## WHAT THE TASK ASKS
Each entry has to be set down again with no alteration.
[Start of Attachment]
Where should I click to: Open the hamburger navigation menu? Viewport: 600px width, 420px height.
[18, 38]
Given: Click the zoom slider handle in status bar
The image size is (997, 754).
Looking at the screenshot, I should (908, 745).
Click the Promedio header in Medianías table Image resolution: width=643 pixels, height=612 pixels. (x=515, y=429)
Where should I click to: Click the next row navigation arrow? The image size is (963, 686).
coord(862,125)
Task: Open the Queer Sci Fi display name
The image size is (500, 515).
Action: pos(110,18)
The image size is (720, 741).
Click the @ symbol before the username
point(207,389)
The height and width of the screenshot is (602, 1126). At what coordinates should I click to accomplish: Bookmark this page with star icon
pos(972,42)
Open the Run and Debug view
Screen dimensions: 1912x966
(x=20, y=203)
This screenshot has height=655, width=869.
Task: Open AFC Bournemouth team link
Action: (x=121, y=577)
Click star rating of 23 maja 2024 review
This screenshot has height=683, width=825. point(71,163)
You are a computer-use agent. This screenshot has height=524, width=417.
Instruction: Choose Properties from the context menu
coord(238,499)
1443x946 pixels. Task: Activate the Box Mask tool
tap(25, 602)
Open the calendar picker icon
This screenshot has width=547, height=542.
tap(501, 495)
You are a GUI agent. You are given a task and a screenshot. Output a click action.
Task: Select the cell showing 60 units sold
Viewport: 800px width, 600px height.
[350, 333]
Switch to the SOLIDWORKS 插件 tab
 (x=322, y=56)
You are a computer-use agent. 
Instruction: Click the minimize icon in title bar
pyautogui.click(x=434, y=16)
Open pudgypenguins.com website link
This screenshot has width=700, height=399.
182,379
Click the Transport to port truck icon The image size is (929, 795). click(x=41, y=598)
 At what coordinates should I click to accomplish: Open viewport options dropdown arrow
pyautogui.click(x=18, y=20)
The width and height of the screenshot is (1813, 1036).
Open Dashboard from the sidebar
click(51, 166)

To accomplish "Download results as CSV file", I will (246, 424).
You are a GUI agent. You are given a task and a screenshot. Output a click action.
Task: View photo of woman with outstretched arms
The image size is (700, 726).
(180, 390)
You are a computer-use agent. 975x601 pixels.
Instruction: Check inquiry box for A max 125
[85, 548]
[End of Attachment]
## SOLUTION FOR THIS EXERCISE
Where should I click to: Open the hamburger navigation menu? Viewport: 600px width, 420px height.
[18, 38]
Given: Click the zoom slider handle in status bar
The image size is (997, 754).
Looking at the screenshot, I should (908, 745).
Click the Promedio header in Medianías table Image resolution: width=643 pixels, height=612 pixels. (x=515, y=429)
Where should I click to: Click the next row navigation arrow? The image size is (963, 686).
coord(862,125)
Task: Open the Queer Sci Fi display name
The image size is (500, 515).
Action: pos(110,18)
The image size is (720, 741).
Click the @ symbol before the username
point(207,389)
The height and width of the screenshot is (602, 1126). At what coordinates should I click to accomplish: Bookmark this page with star icon
pos(972,42)
Open the Run and Debug view
Screen dimensions: 1912x966
(x=20, y=203)
This screenshot has height=655, width=869.
Task: Open AFC Bournemouth team link
Action: (x=121, y=577)
Click star rating of 23 maja 2024 review
This screenshot has height=683, width=825. point(71,163)
You are a computer-use agent. This screenshot has height=524, width=417.
Instruction: Choose Properties from the context menu
coord(238,499)
1443x946 pixels. Task: Activate the Box Mask tool
tap(25, 602)
Open the calendar picker icon
This screenshot has width=547, height=542.
tap(501, 495)
You are a GUI agent. You are given a task and a screenshot. Output a click action.
Task: Select the cell showing 60 units sold
Viewport: 800px width, 600px height.
[350, 333]
Switch to the SOLIDWORKS 插件 tab
 (x=322, y=56)
You are a computer-use agent. 
Instruction: Click the minimize icon in title bar
pyautogui.click(x=434, y=16)
Open pudgypenguins.com website link
This screenshot has width=700, height=399.
182,379
Click the Transport to port truck icon The image size is (929, 795). click(x=41, y=598)
 At what coordinates should I click to accomplish: Open viewport options dropdown arrow
pyautogui.click(x=18, y=20)
The width and height of the screenshot is (1813, 1036).
Open Dashboard from the sidebar
click(51, 166)

To accomplish "Download results as CSV file", I will (246, 424).
You are a GUI agent. You are given a task and a screenshot. Output a click action.
Task: View photo of woman with outstretched arms
The image size is (700, 726).
(180, 390)
You are a computer-use agent. 975x601 pixels.
Instruction: Check inquiry box for A max 125
[85, 548]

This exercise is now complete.